The concept of path independence (PI) was first introduced by Arrow [Social Choice and Individual Values, Yale University Press, Hew Haven, 1963] as a defense of his requirement that collective choices be rationalized by a weak ordering. Plott [Econometrica 41 (1973) 1075–1091] highlighted the dynamic aspects of PI implicit in Arrow’s initial discussion. Throughout these investigations, two questions, both initially raised by Plott, remained unanswered. What are the precise mathematical foundations for path independence? How can PI choice functions be constructed? We give complete answers to both these questions for finite domains and provide necessary conditions for infinite domains. We introduce a lattice associated with each PI function. For finite domains these lattices coincide with locally lower distributive or meet-distributive lattices and uniquely characterize PI functions.
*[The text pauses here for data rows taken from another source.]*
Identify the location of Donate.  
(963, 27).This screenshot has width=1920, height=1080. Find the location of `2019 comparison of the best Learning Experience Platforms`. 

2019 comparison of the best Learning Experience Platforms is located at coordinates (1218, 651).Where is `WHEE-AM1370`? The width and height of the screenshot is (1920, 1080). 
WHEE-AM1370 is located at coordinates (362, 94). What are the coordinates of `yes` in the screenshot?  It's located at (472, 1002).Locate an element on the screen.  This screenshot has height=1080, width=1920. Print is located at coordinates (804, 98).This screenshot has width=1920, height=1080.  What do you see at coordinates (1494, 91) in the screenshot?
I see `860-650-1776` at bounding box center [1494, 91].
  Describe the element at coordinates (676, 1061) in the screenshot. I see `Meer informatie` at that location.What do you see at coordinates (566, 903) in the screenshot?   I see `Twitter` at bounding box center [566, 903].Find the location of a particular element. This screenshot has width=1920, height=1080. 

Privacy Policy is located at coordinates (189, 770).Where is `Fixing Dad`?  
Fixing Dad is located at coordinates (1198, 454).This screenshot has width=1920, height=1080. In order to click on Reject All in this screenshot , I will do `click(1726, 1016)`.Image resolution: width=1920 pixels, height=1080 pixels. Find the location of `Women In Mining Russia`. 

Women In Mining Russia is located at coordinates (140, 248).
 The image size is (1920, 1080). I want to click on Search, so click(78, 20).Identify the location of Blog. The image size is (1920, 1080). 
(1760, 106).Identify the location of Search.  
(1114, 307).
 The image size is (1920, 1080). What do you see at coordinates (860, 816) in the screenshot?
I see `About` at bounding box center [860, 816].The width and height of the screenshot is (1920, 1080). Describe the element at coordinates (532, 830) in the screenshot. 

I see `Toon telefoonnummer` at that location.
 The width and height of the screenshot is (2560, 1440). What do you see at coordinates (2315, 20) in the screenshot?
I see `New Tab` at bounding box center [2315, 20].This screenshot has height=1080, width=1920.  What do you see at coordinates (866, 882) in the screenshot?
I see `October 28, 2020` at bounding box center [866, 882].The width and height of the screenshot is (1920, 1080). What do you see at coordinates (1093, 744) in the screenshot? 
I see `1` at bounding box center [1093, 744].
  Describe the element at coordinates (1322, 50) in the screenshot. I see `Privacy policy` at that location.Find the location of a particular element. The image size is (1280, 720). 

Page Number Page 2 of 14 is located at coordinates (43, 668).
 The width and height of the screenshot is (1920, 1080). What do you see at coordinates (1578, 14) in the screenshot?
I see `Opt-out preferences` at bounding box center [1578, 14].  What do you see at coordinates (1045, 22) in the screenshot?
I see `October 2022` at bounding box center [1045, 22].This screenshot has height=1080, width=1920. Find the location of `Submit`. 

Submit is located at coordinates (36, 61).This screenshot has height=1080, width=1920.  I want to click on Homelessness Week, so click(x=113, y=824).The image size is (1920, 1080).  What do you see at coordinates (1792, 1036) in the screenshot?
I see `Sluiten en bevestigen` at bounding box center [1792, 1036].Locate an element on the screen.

We also present an algorithm, effective and exhaustive for finite domains, for the construction of PI choice functions and hence for all finite locally lower distributive lattices. For finite domains, a PI function is rationalizable if and only if the lattice is distributive. The lattices associated with PI functions that satisfy the stronger condition of the weak axiom of revealed preference are chains of Boolean algebras and conversely. Those that satisfy the strong axiom of revealed preference are chains and conversely.